Video: Latihan Fleksi Leher: Rotasi, Perpanjangan, Dan Pembengkokan Lateral

Video: Latihan Fleksi Leher: Rotasi, Perpanjangan, Dan Pembengkokan Lateral
Video: Isometric exercise shoulder (fleksi,ekstensi,internal rotasi, eksternal rotasi) 2024, Mungkin
Anonim

Fleksi leher adalah tindakan menggerakkan dagu ke bawah ke arah dada. Meskipun ini adalah gerakan sederhana, ada kemungkinan untuk mengembangkan rasa sakit, sesak, dan penurunan mobilitas di area ini.

Penyebabnya mungkin termasuk tindakan sesederhana seperti menatap ponsel Anda berulang kali, memegang kepala Anda pada satu posisi, atau tidur dengan salah.

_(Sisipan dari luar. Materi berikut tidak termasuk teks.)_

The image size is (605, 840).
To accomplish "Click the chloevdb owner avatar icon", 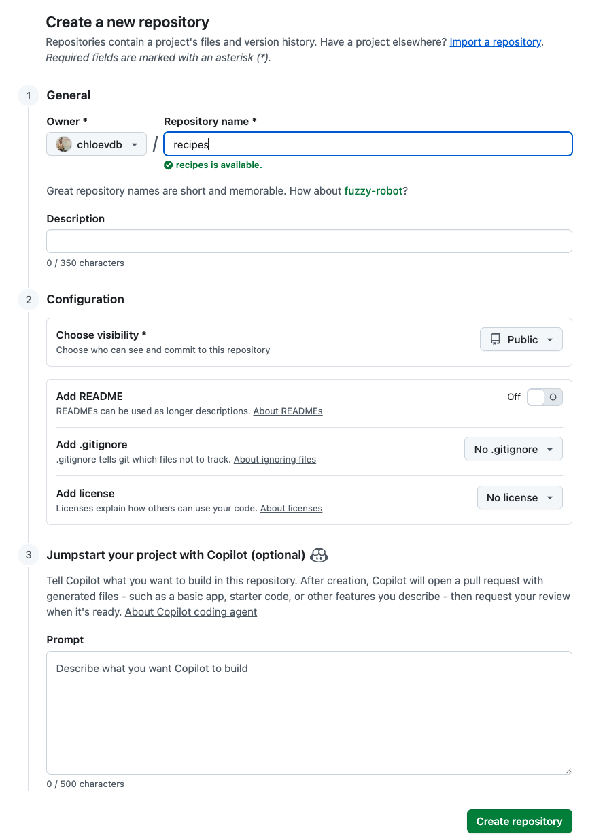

Baca terus untuk mengetahui lebih lanjut tentang fleksi leher bersama dengan latihan yang dapat Anda lakukan untuk mengembangkan kekuatan, memperbaiki postur, dan meningkatkan rentang gerak Anda.

Apa itu fleksi leher?

Fleksi leher adalah gerakan menurunkan dagu ke dada. Ini terjadi pada sendi tepat di bawah tengkorak dan menggunakan otot fleksor leher dalam serta otot sternokleidomastoid (SCM).

Gerakan leher lainnya termasuk:

  • memutar leher dari sisi ke sisi
  • tekuk leher ke samping untuk mendekatkan telinga ke bahu
  • memanjangkan leher untuk mengangkat dagu ke atas

Pada fleksi leher, rentang gerak normal adalah 40 hingga 80 derajat, yang diukur dengan alat yang disebut goniometer. Ini menunjukkan seberapa jauh Anda bisa menggerakkan leher Anda tanpa mengalami rasa sakit, ketidaknyamanan, atau perlawanan.

Sendi, otot, dan tulang yang sehat membantu mempertahankan rentang gerak yang normal.

Penyebab rasa sakit, sesak, dan mobilitas menurun

Gangguan leher terbatas atau terbatas memiliki berbagai penyebab dan biasanya melibatkan tindakan yang mengharuskan Anda untuk sering melihat ke bawah. Ketika itu adalah hasil dari melihat ke bawah ke perangkat genggam, itu dikenal sebagai leher teks.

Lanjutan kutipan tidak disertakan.